Task statement ▸
Please rewrite the records from their start up to and including the line containing "(x=493, y=23)", keeping the requests and multiplying each coordinate in the answers by 2.35, rounded to a whole number with halves rounded up. Leave out the pictures.

Rows ▸
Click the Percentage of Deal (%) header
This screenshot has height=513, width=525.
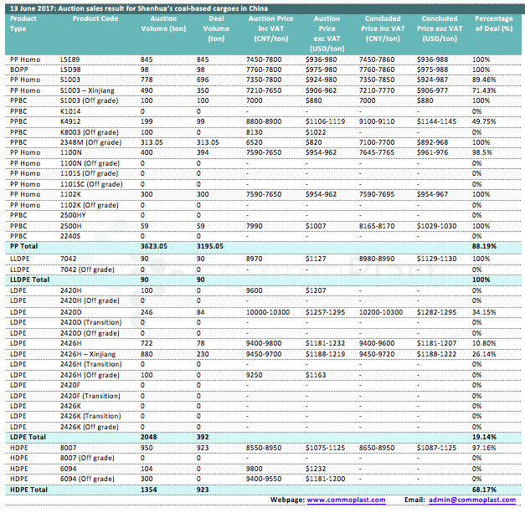(x=493, y=23)
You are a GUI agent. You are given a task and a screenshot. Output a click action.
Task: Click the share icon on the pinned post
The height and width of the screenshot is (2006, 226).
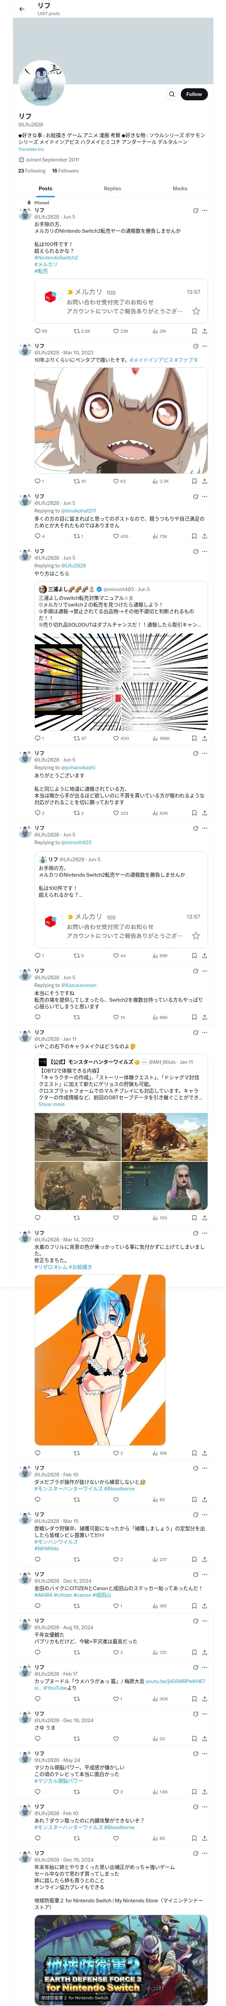pyautogui.click(x=204, y=331)
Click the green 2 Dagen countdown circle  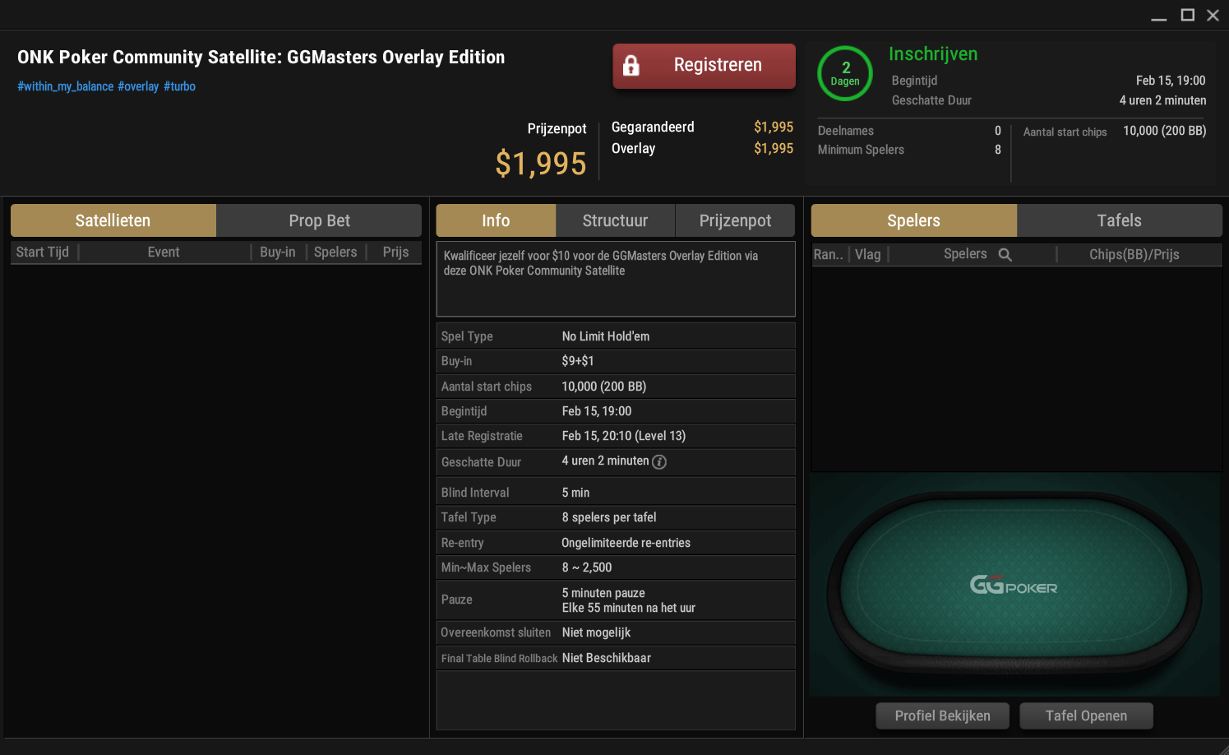point(845,74)
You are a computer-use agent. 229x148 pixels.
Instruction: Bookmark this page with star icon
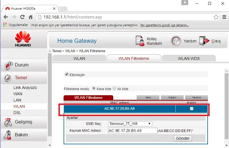click(216, 17)
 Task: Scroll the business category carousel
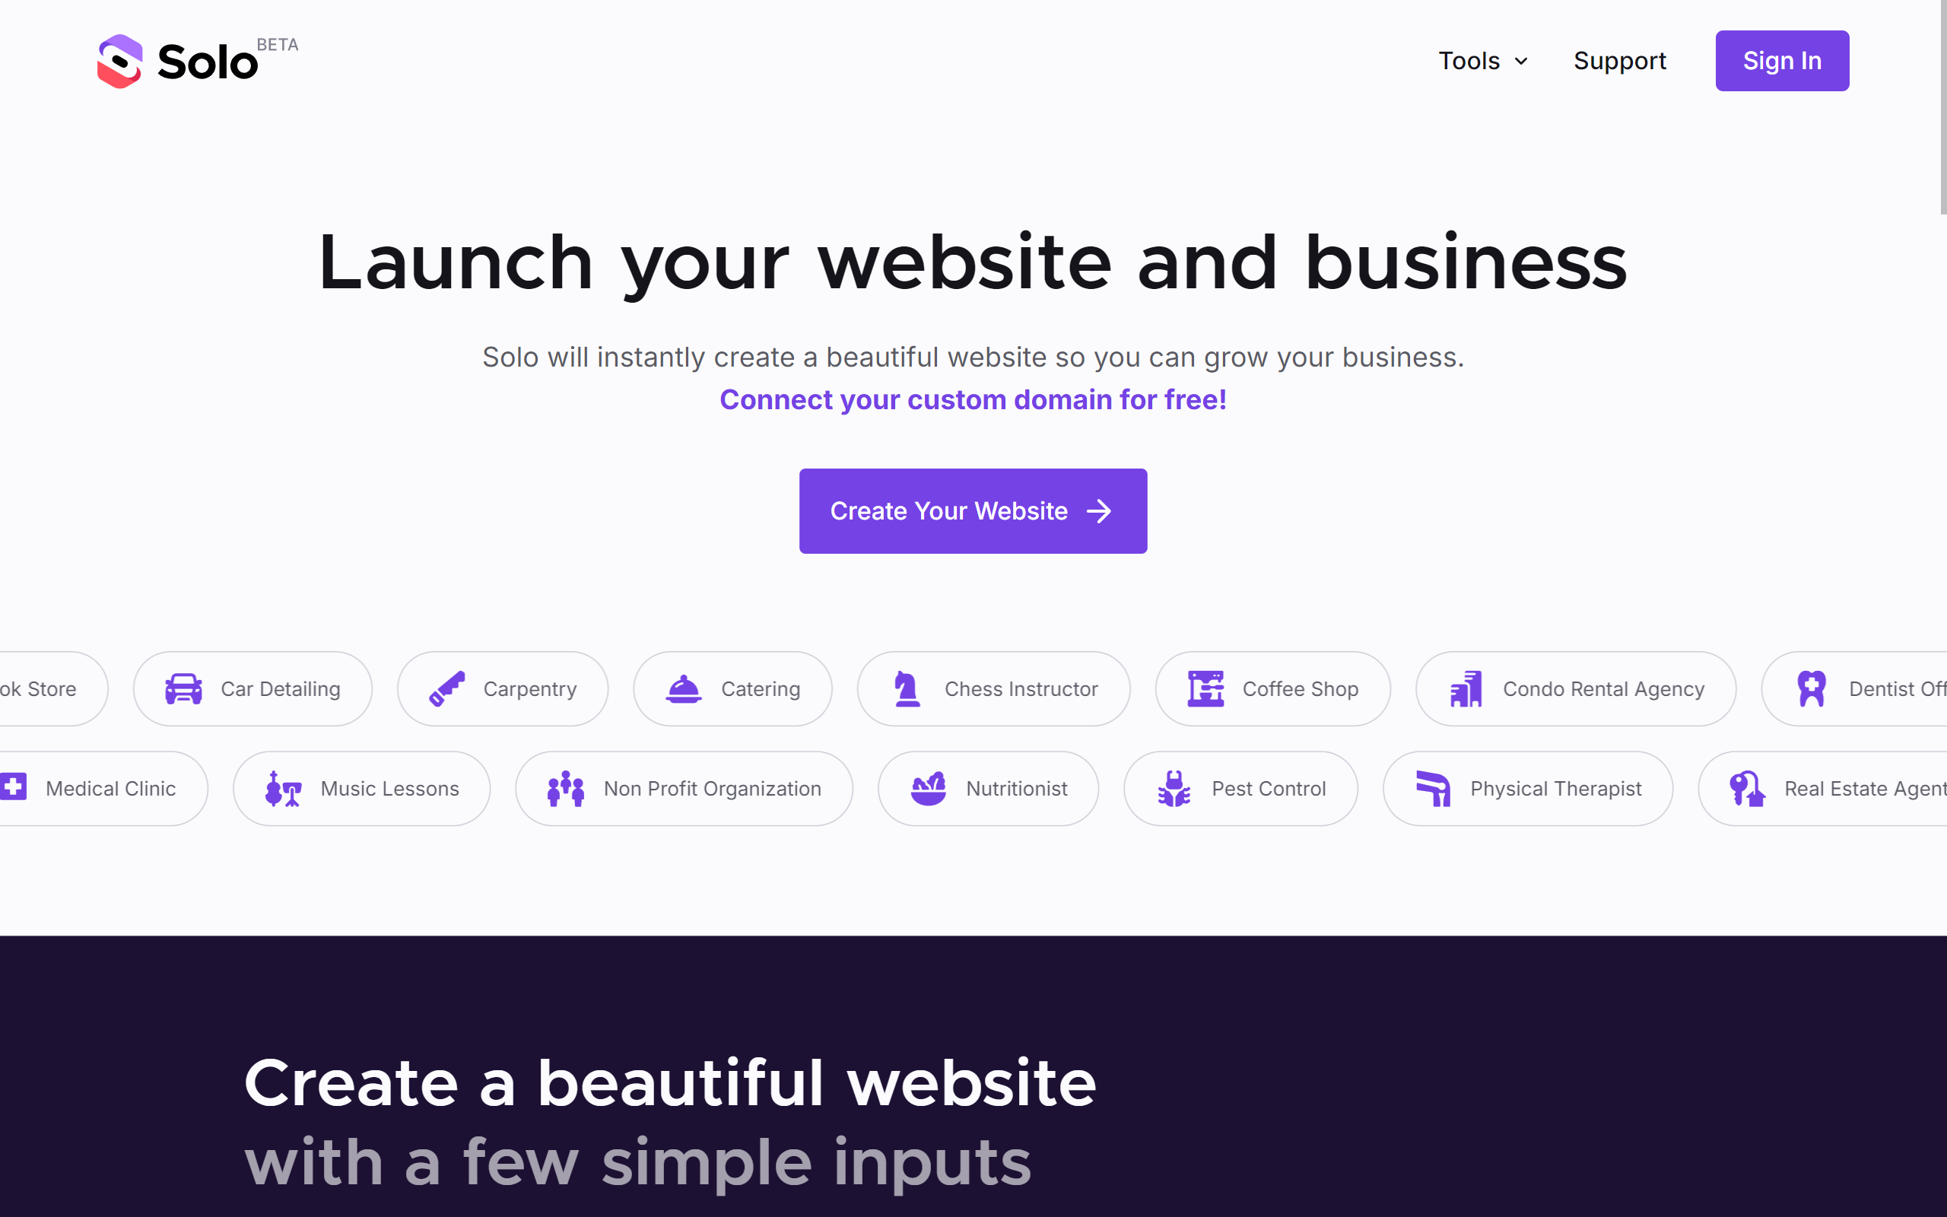coord(973,738)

The output ▸
Click the Percentage of Deal (%) header
This screenshot has height=513, width=525.
(x=1159, y=54)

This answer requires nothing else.